Understanding State Tax Withholding Recorded on Your Pay Stub

You may notice that sometimes your paycheck will have both your work state and resident state taxes withheld. 

There are two reasons this may be the case:

  1. Your resident state is a high-tax state, and your work state is a low-tax state.
    If this happens, you’ll owe the difference to your resident state (up to a pre-determined limit). 
  2. Your resident state does not allow credit for other states’ withholding.
    A handful of resident states that have reciprocal agreements (which are different than credits) don’t allow you to credit other state withholding. For example, if you’re an Ohio resident and worked in Indiana—which has reciprocity with Ohio—you may not claim credit for taxes paid to Indiana. 

Preparing to File State Taxes

Now you understand multi-state W2 basics. So, what steps can you take to make sure you’re filing the right forms, paying taxes in the right states, and getting credit for taxes paid when working in multiple states in a single year?

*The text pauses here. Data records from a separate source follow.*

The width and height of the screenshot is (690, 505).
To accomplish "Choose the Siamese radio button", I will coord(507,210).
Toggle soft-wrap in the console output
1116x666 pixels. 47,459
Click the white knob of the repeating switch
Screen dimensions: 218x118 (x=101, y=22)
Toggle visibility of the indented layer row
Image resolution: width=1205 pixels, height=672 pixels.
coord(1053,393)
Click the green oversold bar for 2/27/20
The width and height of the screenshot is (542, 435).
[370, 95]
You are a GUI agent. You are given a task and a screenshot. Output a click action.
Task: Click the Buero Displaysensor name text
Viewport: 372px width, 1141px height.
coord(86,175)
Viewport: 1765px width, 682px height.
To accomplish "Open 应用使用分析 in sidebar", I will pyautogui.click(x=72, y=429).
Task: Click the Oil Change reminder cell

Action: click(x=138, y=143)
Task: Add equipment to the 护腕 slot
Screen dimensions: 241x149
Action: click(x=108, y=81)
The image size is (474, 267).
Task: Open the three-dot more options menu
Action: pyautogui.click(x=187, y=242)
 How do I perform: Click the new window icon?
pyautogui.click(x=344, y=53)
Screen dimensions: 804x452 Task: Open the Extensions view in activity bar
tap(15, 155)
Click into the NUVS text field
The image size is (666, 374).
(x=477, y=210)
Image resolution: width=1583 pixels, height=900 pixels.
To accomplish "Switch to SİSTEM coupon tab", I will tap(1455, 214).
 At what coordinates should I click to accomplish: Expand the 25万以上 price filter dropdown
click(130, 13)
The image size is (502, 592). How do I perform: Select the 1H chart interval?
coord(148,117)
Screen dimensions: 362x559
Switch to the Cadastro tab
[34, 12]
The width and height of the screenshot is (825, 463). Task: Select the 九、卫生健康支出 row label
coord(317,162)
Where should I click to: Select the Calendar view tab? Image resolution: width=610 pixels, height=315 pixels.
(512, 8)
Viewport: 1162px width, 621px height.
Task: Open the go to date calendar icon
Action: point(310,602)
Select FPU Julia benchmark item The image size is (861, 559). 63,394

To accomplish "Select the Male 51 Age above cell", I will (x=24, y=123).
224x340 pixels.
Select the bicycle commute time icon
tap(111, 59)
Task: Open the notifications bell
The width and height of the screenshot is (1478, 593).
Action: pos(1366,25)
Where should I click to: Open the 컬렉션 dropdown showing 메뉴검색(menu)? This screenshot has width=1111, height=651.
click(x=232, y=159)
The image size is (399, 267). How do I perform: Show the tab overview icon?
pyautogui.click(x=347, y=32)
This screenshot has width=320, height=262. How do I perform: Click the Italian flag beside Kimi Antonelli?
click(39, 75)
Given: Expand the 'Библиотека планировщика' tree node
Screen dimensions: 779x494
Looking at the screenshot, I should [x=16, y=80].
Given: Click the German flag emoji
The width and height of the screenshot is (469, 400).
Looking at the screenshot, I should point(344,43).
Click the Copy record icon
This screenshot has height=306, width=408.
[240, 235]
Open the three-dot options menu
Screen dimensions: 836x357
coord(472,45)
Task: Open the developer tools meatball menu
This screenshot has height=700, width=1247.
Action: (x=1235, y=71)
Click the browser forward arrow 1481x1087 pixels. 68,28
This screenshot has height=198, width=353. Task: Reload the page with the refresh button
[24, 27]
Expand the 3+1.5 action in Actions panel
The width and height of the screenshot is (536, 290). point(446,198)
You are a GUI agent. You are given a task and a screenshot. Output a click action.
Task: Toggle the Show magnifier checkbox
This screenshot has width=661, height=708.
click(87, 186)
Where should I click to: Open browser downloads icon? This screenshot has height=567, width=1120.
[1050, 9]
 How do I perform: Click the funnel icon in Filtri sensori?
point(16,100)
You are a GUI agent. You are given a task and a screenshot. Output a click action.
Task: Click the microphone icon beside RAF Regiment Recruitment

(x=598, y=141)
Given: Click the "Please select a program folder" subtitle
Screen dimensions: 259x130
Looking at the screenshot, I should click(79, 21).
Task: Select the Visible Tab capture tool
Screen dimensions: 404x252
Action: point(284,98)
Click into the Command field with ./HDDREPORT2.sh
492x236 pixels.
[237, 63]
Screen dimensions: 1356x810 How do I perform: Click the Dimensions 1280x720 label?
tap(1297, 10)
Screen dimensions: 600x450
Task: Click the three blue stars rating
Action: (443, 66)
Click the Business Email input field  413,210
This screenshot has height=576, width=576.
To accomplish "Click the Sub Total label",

Verify the following as you prepare to file your taxes:

  • Make sure you’re using the right copy of your W2 form. 
  • Use the right income tax form.
  • Use the right work state personal income tax form. Confirm whether you need to fill out a resident or nonresident form. 
  • Verify your work and resident states’ reciprocity status. Determine if you worked in a state that has reciprocity with your resident state and file reciprocity election forms accordingly.
  • Communicate about film credits. If you had withholding in a state because of the film credit, be sure to tell your tax preparer.

A number of factors—including your deductions and your spouse's income—can impact how things shake out when you file, and simple mistakes—like the ones we covered above, can be costly. That’s why, in addition to double-checking all the items outlined above, it’s smart to consult with a tax expert anytime you take a new job. They can help you determine the best withholdings to choose in order to make sure you get a refund, not a tax bill.

Now that you’re aware of common issues that impact production workers, you know what to watch for and what questions to ask. Taking a proactive role in managing your tax situation by following the steps outlined above and working with a well-informed tax preparer will help ensure that your multi-state taxes are filed correctly.

This article contains general information we are providing on a subject that may be of interest to you. Nothing in this article should be considered tax advice. You should consult with your tax or legal advisors regarding the applicability of any of these rules to your specific circumstances and how best to handle them.